6 Comments on "Technology giving new nations a shot as energy producers"

  1. J-Gav on Sun, 1st Dec 2013 8:16 pm 

    Gee, it all looks pretty rosy, doesn’t it? Maybe I’ll move to Poland, my wife speaks some Polish and who doesn’t want to live alongside some “winners?” Never mind that the initial drilling there cost a bundle and brought … euh, well, nothing!

  2. rollin on Sun, 1st Dec 2013 9:33 pm 

    Everybody worldwide, line right up to be the next to pour CO2 into the air and oceans. Step right up, get your few years of oil and gas at high prices. Make sure your country is full of underground toxins, has a lot less water, and is full of holes that will eventually leak methane and who knows what into your water table. Hurry, hurry, hurry to get your shot at being like them. It’s hot hot hot and getting hotter by the day, don’t delay. You don’t want to miss this opportunity.

  3. Dave Thompson on Sun, 1st Dec 2013 11:09 pm 

    Technology does not = energy.

  4. Mike2 on Sun, 1st Dec 2013 11:52 pm 

    @Dave Thompson: Technology does indeed =energy, but in an other context then oil and gas. Nuclear power is pure technology and even the hole “fuel-thing” can be managed completely by technology in the way that we reuse existing heavy meal stocks(reprocessing, reenrichment, actinide breeding). Gas and oil will stay “premium” transportable high denity-energy for example airplanes but normal cars for example can drive mostly electric. Big ships by reactor-power… fuel will NEVER go short this way. -As hubbert predicted.

  5. BillT on Mon, 2nd Dec 2013 1:19 am 

    Mike2, tech is not a producer of energy. It is a facilitator only. Tech only exists as a by product of the hydrocarbon age. As it dies, so will tech. At least the kind requiring energy other than muscle or those adaptions of wind and solar used pre-hydrocarbons.

    Nuclear requires a huge amount of hydrocarbon energy to exist. Ditto for electric power. Even hydro-electric requires huge metal turbines that require huge amounts of hydrocarbon energy to exist.

    Tech’s tunnel vision is why so many laugh at them.
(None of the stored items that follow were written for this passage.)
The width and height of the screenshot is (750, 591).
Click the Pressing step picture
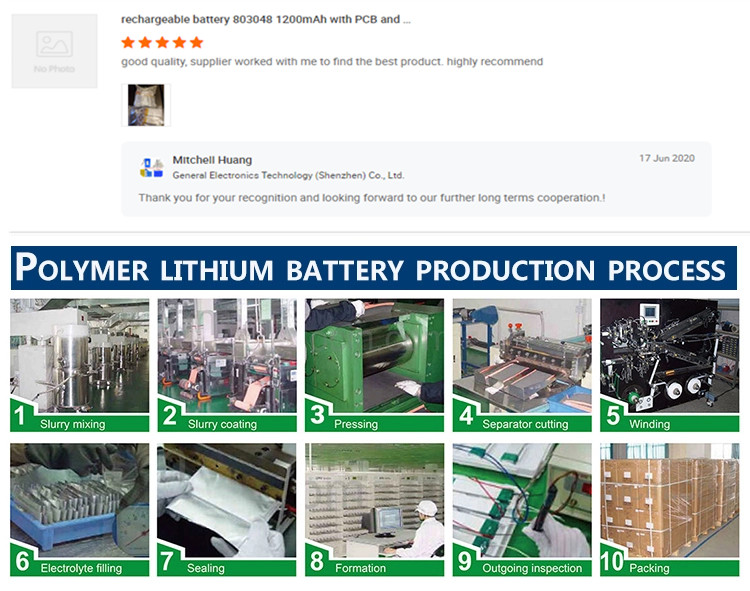tap(375, 365)
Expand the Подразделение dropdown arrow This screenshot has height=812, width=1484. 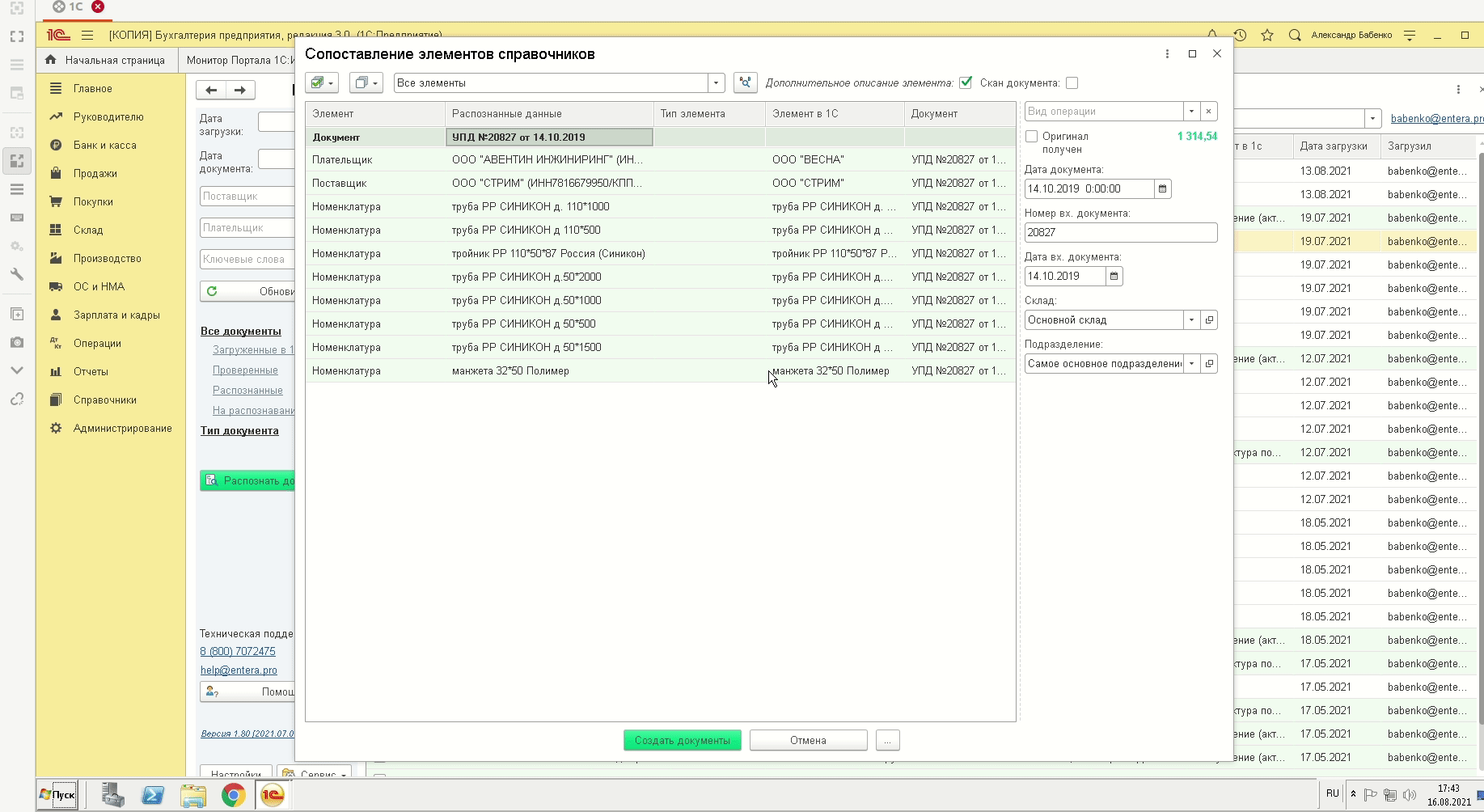[x=1191, y=363]
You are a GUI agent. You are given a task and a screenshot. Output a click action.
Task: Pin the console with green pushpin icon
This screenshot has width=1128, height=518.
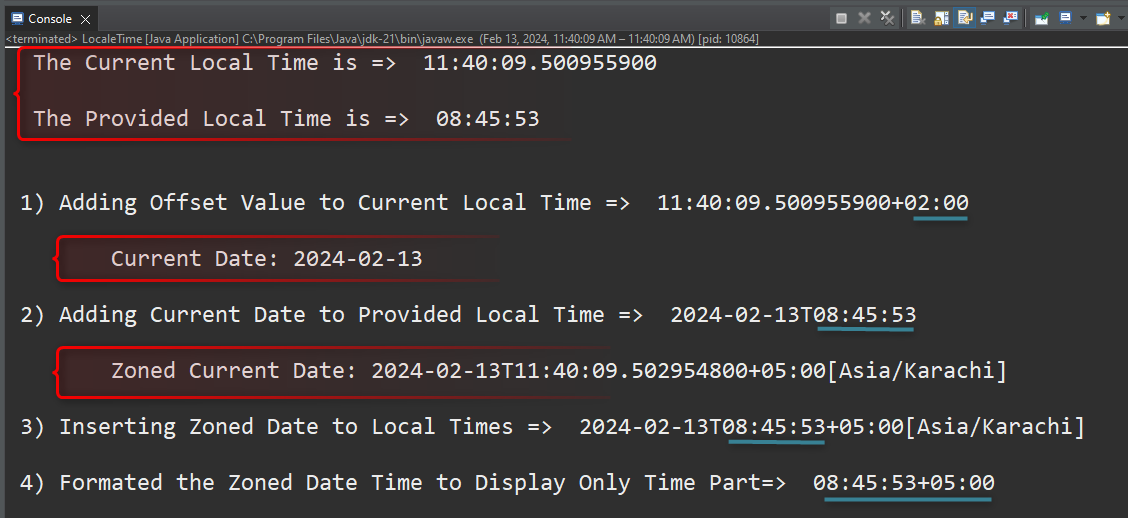coord(1041,18)
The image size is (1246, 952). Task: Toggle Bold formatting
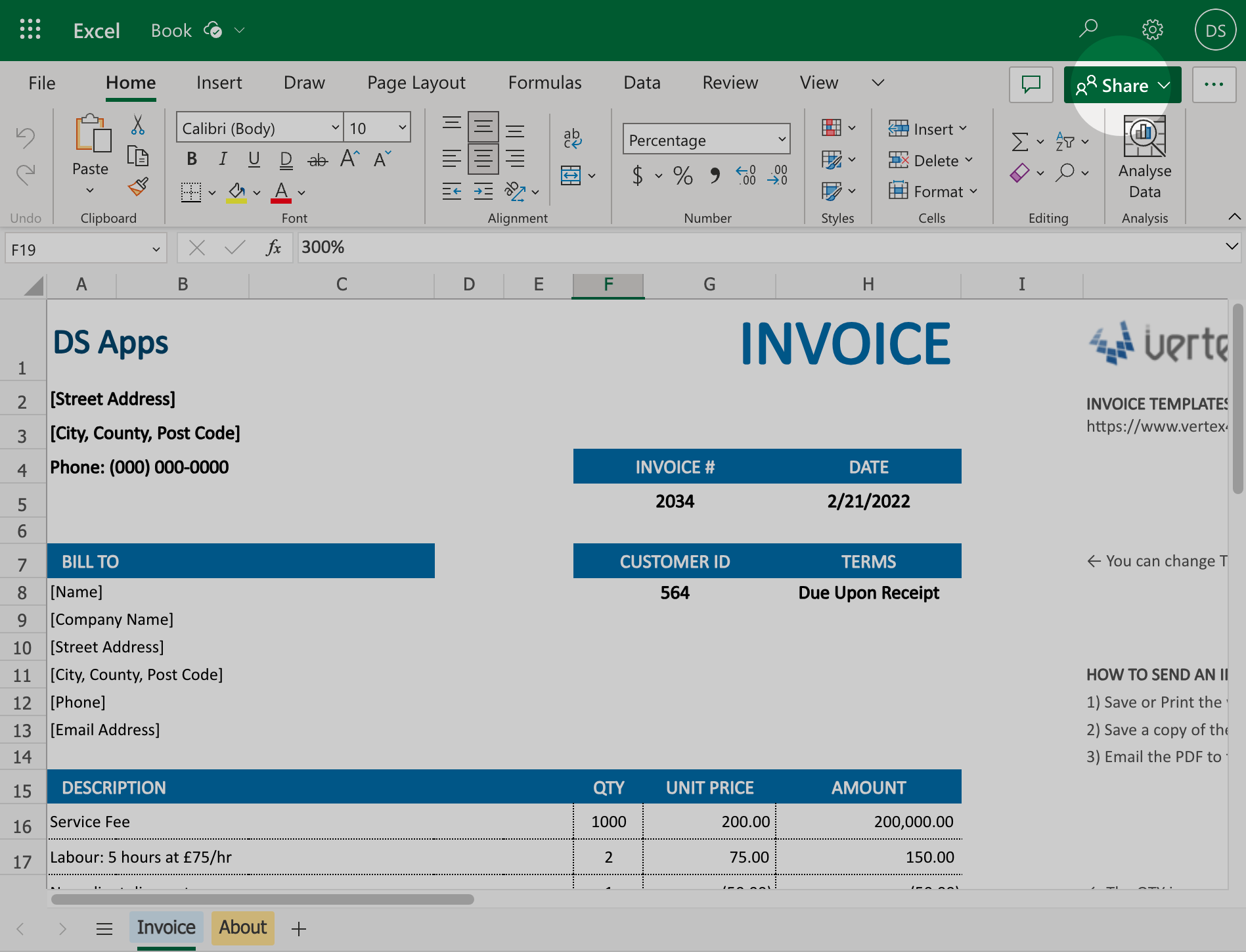tap(192, 159)
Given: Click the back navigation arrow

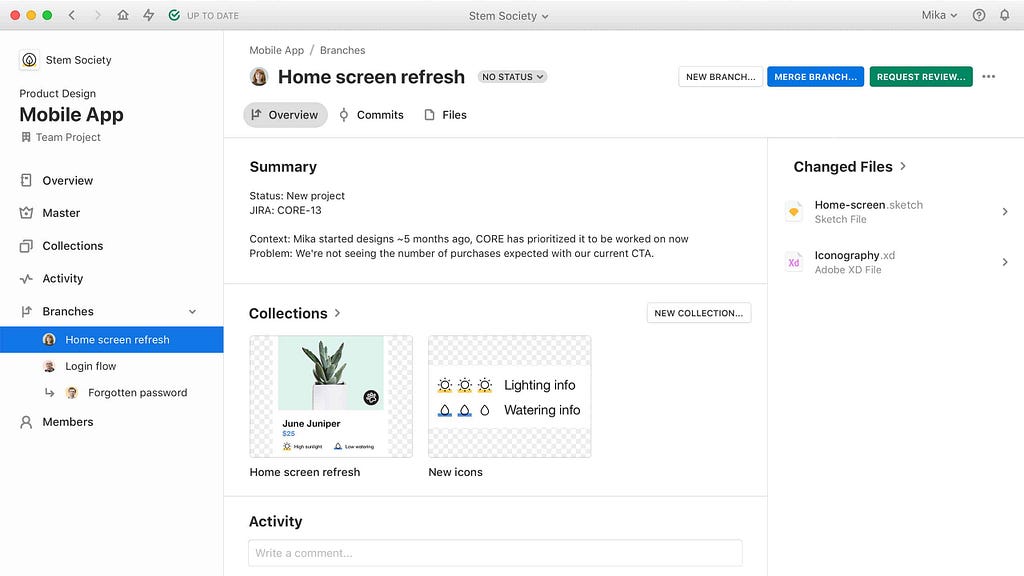Looking at the screenshot, I should click(72, 16).

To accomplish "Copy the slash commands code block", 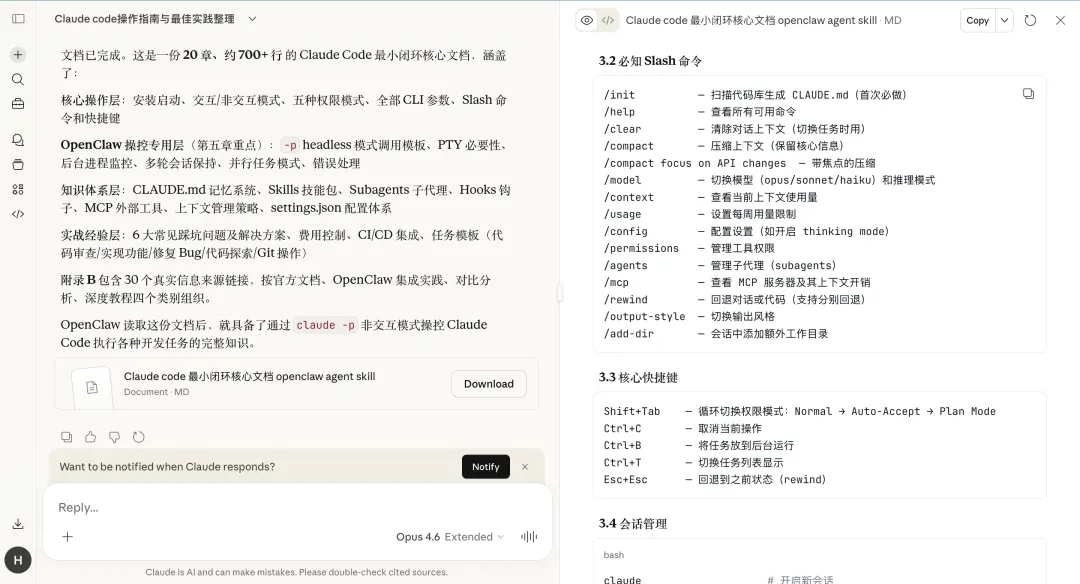I will (x=1028, y=94).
They NEVER see the total picture, only the narrow part they are worshiping at the time.

    There is a reason why these things did not exist in the pre-hydrocarbon ages. They ALL require huge amounts of cheap, concentrated energy only provided by hydrocarbons, i.e., oil, coal and natural gas.

  6. rockman on Mon, 2nd Dec 2013 1:20 pm 

    “That’s because shale formations holding natural gas and oil are more widely spread around the globe than traditional oil reservoirs, broadening access to energy.”

    Wrong on several levels. First: “shales” do not produce oil/NG. Only some shale formations have been proven to produce oil/NG at commercial levels. The vast majority of the many dozens of US shale formations have been proven non-commercial even with hz drilling and frac’ng. Which is why just two of the US unconventional reservoirs account for 80% of that production category.

    Second, even if some countries have commercial shale formationa it will be nearly impossible for most to develop it on significant time scale. It takes a huge drilling, frac’ng and production infrastructure to do so. An infrastructure that exists in very few places on the planet outside of the US. And even when such circumstances come close to developing it would require a huge amount of capex that isn’t available in most countries especially those where the oil/NG industry is dominated by an NOC as opposed to the thousands of private corporations behind the US shale development.